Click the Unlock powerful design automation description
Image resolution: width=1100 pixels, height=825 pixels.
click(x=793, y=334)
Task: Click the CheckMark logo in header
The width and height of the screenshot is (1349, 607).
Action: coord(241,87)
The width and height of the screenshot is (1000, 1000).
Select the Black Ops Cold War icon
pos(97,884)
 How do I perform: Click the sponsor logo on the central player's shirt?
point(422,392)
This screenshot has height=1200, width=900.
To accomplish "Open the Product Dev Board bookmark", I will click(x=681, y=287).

::::::::::

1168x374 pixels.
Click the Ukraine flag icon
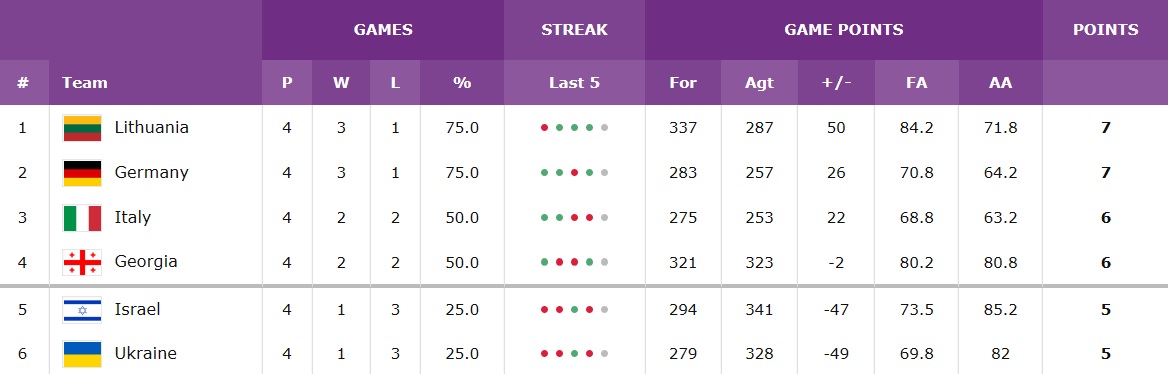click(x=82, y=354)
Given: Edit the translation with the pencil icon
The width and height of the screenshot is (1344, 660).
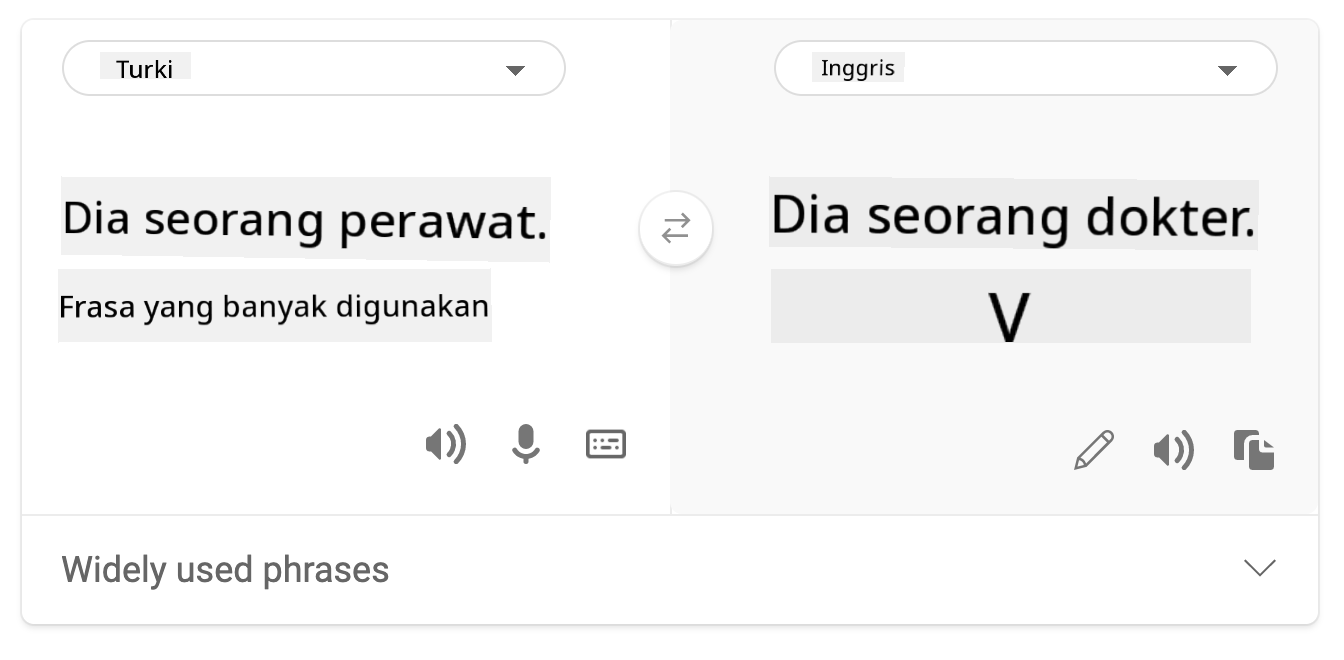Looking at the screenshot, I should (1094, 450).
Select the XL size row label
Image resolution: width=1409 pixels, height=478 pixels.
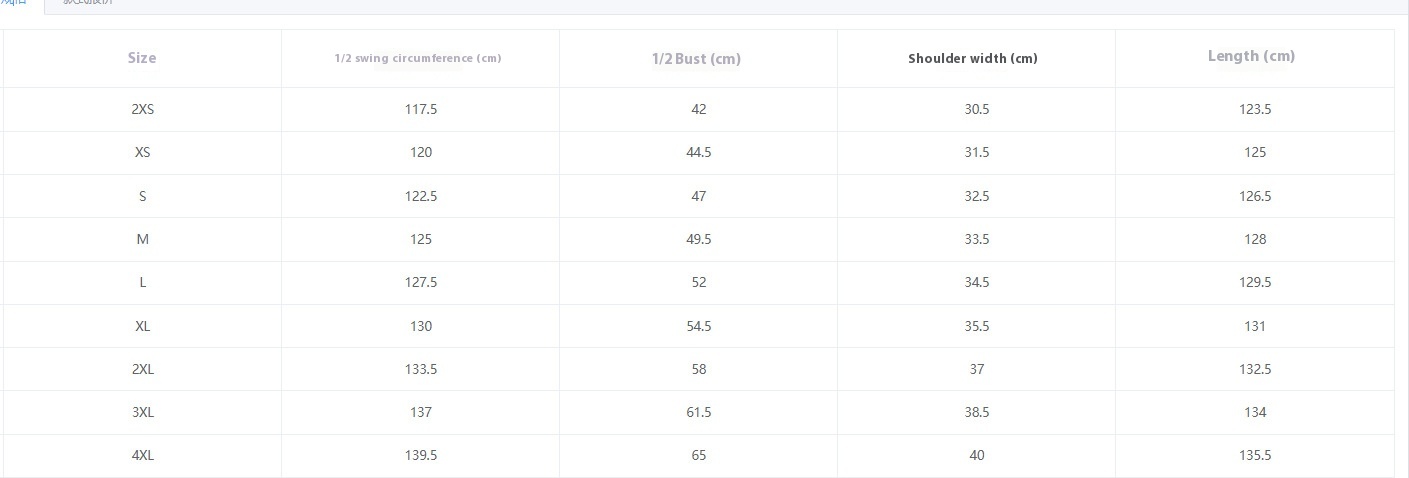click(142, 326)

::::::::::

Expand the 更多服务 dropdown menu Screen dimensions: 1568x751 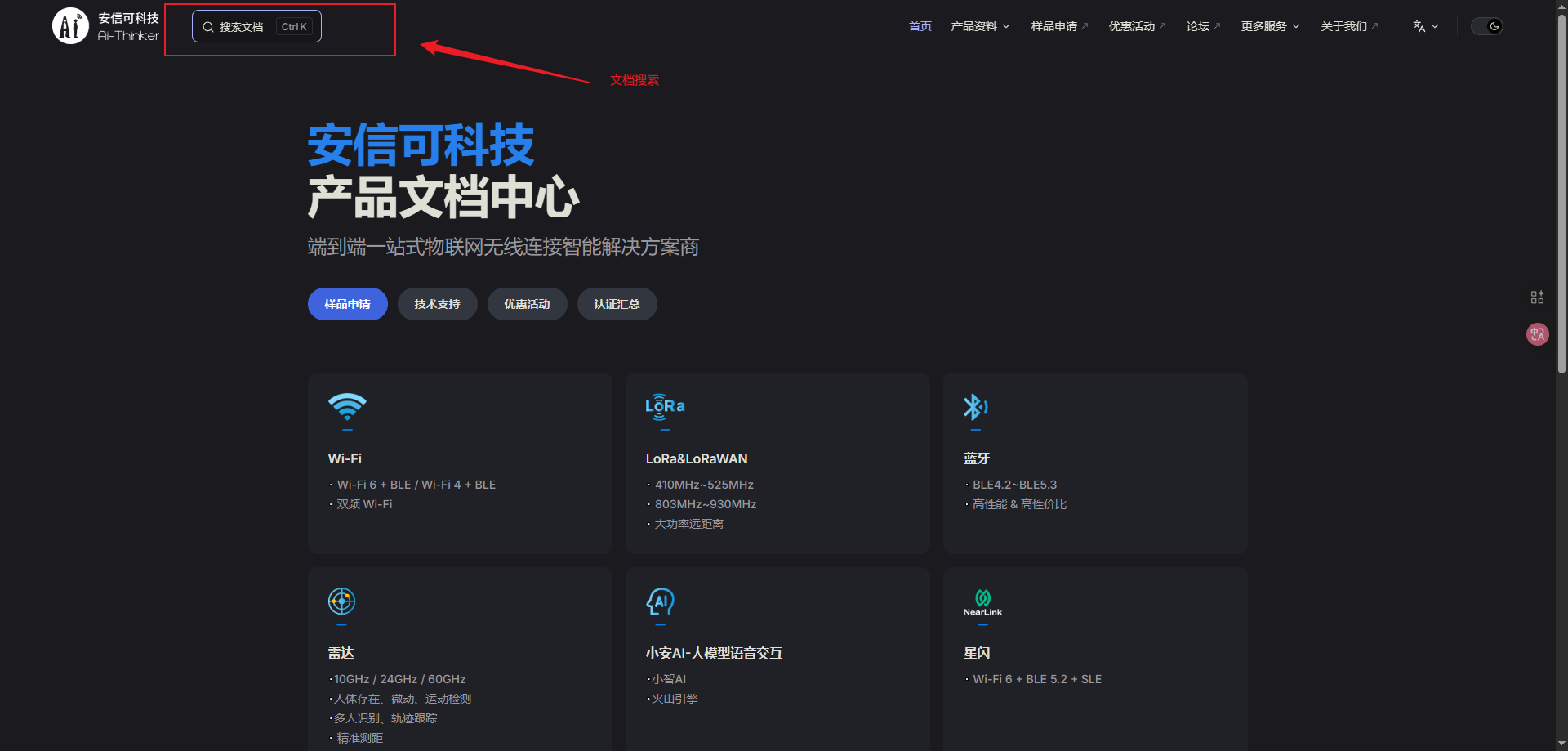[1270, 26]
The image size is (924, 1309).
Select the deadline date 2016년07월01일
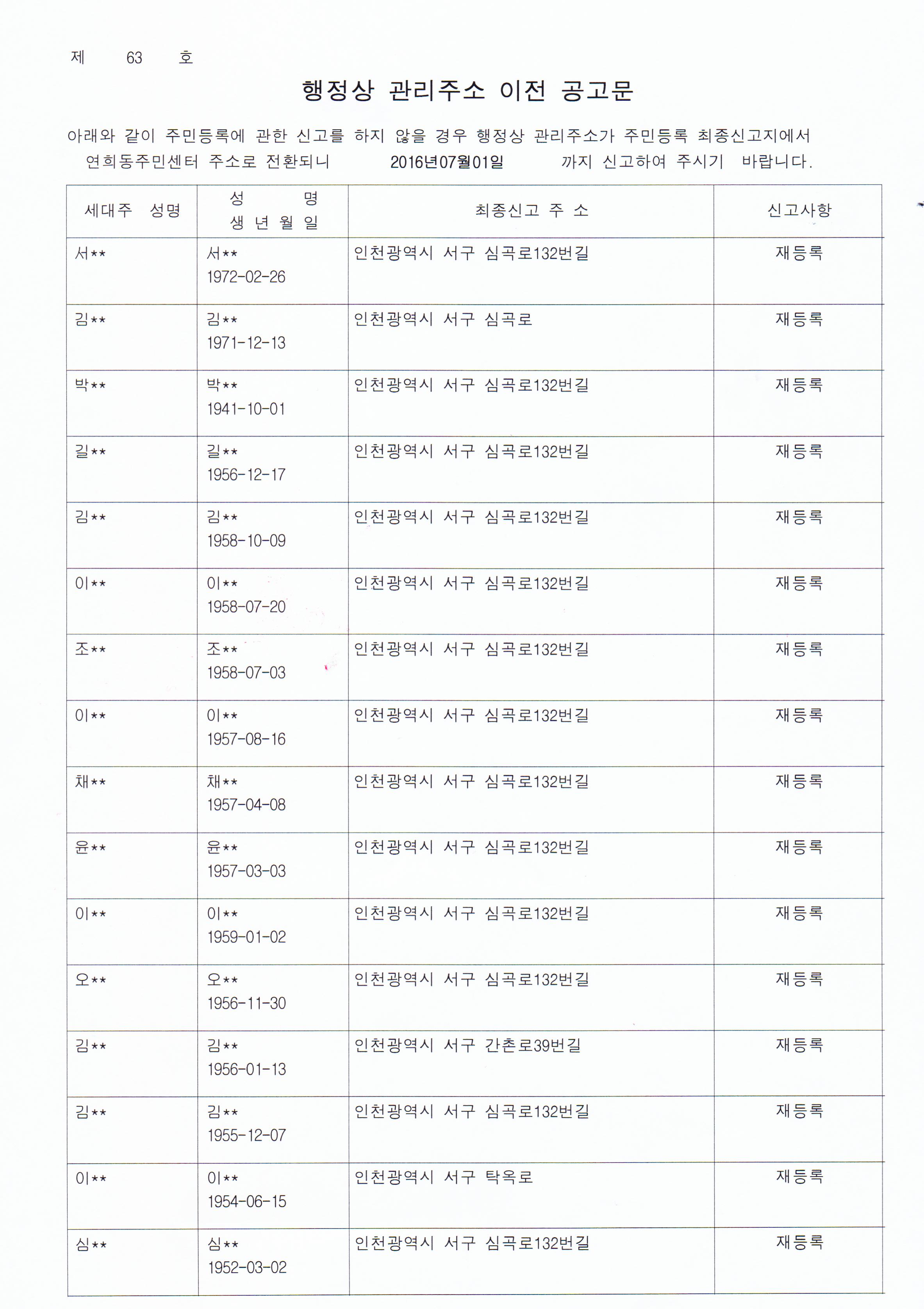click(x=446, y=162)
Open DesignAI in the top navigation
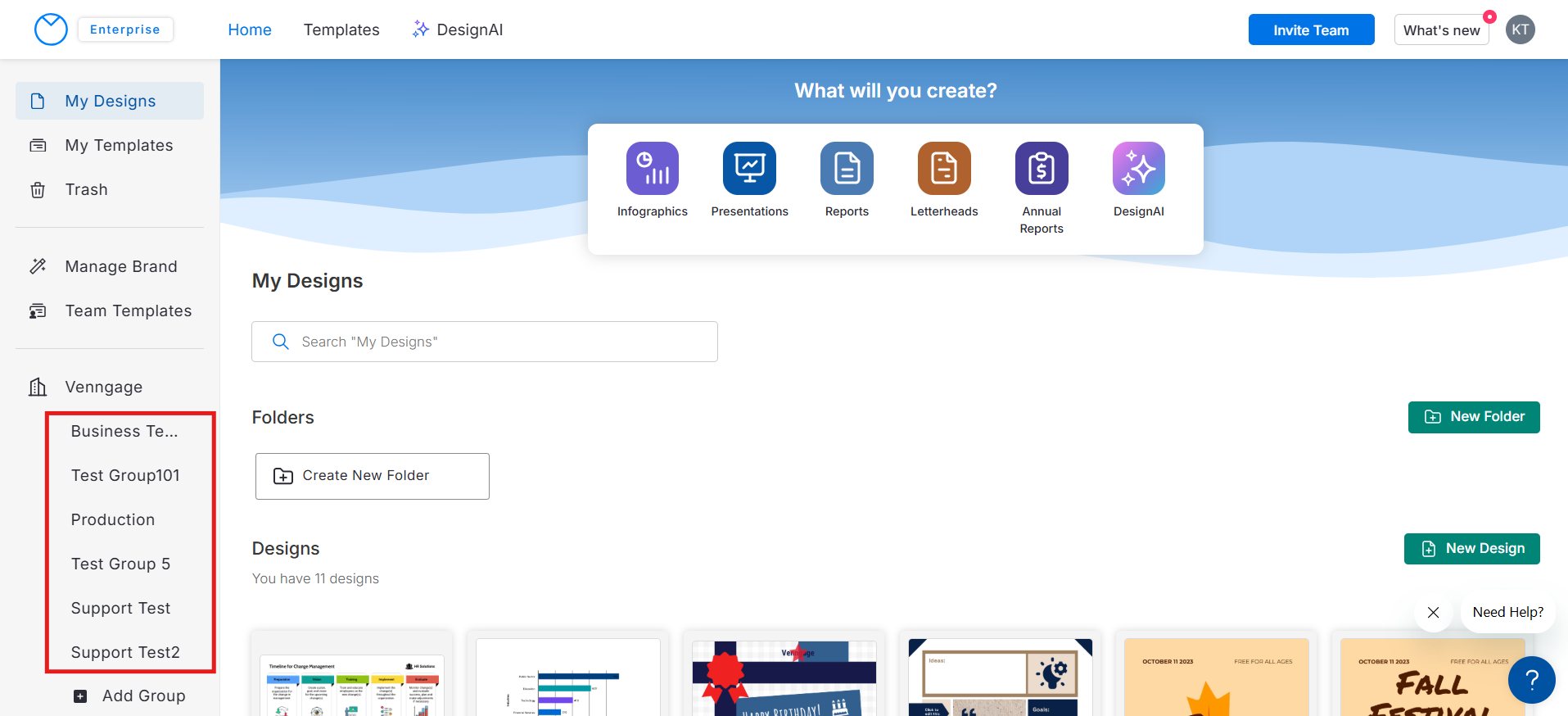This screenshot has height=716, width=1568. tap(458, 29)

::::::::::

**Work order:** Sift the material for lines with the string "size". Copy each one found.

**Expected output:**
Select the XL size row label
The image size is (924, 1309).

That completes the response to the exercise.